> **Document section**

——

US inflation has started to rise, in consequence of the swingeing jump in tariffs. It took a bit longer than I expected, probably because stocks (inventories) were higher than I thought. But now that businesses have run down their pre-tariff stocks, they have no choice but to pass on their increased costs. No doubt, as inflation gathers momentum, they will also be indulging in a bit of "greedflation", as they did in the post-covid inflation surge.
But it's not just tariffs. The government's campaign against immigrants has meant that food prices are soaring, because immigrants pick and pack the USA's food. (Coffee is rising because of global warming, and because of 50% tariffs on Brazilian coffee imports)
In my judgment, neither of these forces is anywhere near over. Prices will continue to rise until equilibrium is reached, and that will be several months away.
The Fed could "look through" this surge in inflation, on the argument that it will not be a sustained jump in the inflation rate, but a one-off adjustment in price levels. "Cost-push" rather than demand-led inflation. That is what markets (shares, bonds and currencies) think will happen, and the next cut in rates later this month seems baked in.
This rise in inflation will reduce real (inflation-adjusted) incomes, reducing spending, deepening the economic downturn. This might seem to be an argument for further rate cuts, if it happens, but just as the inflation might be transitory, so would the economic downturn caused by that inflation.

——

> **Activity 1**
Answer these from the inflation commentary:
(a) Why does the author think it took longer than expected for inflation to rise?
(b) What tariff rate is applied to coffee imported from Brazil?
(c) What do markets expect to happen to rates later this month?
> **Activity 2**
Copy everything in the inflation commentary from "The Fed could" down to "seems baked in.", word for word.
The items after this point have no part in any of this work.

> **Information given**

——

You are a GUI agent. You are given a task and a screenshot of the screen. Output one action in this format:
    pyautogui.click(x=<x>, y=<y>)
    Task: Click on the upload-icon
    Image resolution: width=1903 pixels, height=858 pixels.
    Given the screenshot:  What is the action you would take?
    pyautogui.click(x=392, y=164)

——

> **Task output 1**
(a) Stocks (inventories) were higher than the author thought.
(b) 50%.
(c) The next cut in rates seems baked in.

> **Task output 2**
The Fed could "look through" this surge in inflation, on the argument that it will not be a sustained jump in the inflation rate, but a one-off adjustment in price levels. "Cost-push" rather than demand-led inflation. That is what markets (shares, bonds and currencies) think will happen, and the next cut in rates later this month seems baked in.